■ **Exercise brief**
The word "pixel" marks the lines to copy; find all of them in the entries below.

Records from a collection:
════════════════════
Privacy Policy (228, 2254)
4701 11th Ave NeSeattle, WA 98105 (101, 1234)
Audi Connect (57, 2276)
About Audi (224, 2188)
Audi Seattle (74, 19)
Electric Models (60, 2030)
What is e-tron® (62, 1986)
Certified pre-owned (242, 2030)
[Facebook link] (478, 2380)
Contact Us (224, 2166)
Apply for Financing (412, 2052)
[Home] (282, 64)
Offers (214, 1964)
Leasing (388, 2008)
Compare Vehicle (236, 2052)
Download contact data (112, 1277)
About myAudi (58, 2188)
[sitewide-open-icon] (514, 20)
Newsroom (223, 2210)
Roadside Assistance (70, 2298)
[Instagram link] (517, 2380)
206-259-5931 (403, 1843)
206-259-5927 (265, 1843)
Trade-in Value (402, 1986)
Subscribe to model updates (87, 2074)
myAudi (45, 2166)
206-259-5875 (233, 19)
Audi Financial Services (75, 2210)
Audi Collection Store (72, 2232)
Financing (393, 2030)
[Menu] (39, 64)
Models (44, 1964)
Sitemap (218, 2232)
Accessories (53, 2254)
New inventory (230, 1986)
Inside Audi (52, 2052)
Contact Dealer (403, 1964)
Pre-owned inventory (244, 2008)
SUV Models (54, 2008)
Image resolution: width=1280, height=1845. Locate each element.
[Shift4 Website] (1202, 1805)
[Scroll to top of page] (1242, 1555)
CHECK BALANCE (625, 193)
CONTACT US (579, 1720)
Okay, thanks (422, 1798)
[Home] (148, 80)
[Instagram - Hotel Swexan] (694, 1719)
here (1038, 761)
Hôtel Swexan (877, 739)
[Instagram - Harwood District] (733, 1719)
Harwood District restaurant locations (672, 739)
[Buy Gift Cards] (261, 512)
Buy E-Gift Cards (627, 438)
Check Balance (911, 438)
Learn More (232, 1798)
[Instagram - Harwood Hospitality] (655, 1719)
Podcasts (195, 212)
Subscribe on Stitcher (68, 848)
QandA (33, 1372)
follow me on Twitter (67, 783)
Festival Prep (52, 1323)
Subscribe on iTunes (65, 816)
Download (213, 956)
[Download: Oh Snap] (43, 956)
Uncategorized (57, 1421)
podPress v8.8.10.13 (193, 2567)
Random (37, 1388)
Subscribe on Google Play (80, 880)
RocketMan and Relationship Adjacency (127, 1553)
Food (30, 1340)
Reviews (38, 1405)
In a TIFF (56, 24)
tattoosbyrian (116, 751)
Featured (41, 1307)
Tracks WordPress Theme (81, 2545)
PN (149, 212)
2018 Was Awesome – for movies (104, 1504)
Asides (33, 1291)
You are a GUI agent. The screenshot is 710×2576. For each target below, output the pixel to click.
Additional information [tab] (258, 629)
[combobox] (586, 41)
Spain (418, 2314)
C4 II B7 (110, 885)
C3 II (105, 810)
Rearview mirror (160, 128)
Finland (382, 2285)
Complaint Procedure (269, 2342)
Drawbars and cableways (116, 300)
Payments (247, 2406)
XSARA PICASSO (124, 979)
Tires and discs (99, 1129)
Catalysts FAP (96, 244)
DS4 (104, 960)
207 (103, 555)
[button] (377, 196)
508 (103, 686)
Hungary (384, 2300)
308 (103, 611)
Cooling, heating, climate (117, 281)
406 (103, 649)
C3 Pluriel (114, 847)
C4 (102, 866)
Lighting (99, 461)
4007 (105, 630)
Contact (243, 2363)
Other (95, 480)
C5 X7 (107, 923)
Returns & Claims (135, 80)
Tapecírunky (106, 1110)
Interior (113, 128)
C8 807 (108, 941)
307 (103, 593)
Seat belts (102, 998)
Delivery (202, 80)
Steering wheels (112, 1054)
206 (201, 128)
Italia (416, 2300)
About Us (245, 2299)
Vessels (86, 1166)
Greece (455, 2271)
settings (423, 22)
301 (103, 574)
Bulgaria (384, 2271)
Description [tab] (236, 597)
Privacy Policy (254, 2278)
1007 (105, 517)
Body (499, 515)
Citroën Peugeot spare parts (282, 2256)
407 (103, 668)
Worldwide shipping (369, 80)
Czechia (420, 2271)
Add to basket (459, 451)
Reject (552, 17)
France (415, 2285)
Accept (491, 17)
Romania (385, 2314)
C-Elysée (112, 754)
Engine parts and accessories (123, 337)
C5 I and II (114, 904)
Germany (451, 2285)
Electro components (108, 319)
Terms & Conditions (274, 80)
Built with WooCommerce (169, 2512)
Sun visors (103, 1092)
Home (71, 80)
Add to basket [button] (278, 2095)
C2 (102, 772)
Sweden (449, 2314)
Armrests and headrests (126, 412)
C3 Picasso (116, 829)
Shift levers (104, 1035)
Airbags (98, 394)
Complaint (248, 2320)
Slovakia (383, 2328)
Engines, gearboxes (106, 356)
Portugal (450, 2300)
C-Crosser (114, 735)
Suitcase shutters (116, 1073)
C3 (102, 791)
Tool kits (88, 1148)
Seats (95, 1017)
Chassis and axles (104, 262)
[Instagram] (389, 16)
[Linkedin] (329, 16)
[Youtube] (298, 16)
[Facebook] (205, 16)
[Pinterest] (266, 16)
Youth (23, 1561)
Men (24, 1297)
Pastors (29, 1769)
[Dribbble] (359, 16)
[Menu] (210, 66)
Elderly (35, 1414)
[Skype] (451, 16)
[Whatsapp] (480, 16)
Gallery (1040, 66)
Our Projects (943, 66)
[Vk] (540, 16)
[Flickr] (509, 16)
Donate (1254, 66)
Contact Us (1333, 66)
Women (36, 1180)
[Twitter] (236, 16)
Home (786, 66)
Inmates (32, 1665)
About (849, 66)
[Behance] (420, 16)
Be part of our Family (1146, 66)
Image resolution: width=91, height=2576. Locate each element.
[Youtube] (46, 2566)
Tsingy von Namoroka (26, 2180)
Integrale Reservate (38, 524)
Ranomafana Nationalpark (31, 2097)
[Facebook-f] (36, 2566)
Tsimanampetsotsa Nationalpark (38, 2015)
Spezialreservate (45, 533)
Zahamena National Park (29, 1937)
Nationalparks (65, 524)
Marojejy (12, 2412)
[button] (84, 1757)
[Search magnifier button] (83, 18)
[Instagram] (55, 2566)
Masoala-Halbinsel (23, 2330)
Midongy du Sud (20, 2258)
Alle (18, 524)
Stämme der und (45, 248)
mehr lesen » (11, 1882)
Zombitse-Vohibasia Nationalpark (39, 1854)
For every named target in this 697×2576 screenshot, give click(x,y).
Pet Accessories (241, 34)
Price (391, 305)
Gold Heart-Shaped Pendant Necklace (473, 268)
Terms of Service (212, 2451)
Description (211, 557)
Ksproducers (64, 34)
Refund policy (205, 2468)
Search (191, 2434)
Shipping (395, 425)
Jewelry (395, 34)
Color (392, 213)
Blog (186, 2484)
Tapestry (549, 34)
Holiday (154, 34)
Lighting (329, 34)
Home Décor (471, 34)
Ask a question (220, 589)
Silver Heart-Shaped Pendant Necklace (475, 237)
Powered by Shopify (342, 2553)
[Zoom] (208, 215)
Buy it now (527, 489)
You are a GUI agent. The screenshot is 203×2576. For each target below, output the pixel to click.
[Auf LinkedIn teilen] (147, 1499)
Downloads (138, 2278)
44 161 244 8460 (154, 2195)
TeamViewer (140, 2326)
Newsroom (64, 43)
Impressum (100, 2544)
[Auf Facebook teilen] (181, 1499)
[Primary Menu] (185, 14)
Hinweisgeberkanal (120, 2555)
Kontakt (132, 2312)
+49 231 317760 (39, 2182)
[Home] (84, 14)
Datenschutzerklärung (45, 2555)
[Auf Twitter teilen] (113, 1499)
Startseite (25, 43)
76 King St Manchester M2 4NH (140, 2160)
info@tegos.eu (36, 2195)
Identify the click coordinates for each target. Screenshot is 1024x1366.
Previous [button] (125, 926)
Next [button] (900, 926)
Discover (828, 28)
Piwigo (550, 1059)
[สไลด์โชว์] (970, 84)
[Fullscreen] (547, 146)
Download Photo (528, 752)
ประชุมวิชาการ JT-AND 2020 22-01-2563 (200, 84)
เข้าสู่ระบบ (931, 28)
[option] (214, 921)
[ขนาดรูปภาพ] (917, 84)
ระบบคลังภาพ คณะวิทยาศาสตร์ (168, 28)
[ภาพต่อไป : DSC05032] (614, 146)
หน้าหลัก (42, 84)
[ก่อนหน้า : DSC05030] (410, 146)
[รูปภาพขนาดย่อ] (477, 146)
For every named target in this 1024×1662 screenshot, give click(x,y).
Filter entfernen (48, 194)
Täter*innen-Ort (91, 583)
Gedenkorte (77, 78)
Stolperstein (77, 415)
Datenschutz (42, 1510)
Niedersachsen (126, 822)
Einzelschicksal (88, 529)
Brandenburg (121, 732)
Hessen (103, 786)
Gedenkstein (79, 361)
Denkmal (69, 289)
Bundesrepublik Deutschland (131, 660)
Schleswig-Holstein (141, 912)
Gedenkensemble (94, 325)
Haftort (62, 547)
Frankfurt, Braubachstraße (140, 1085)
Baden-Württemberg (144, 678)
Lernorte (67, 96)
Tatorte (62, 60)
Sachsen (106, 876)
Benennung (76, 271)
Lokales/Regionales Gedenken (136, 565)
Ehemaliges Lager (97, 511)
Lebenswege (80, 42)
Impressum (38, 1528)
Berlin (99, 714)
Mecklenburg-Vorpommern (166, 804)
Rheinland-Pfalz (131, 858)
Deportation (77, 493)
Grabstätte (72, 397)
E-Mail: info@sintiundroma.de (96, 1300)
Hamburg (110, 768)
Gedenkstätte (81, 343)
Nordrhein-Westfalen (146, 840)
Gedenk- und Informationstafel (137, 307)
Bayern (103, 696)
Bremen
════════════════════
■ **Answer to the problem**
You are a GUI agent. The screenshot is 710×2576. For each target below, output the pixel to click.
You are a GUI agent. The screenshot is 203×2576. For each target below, output the pixel to click.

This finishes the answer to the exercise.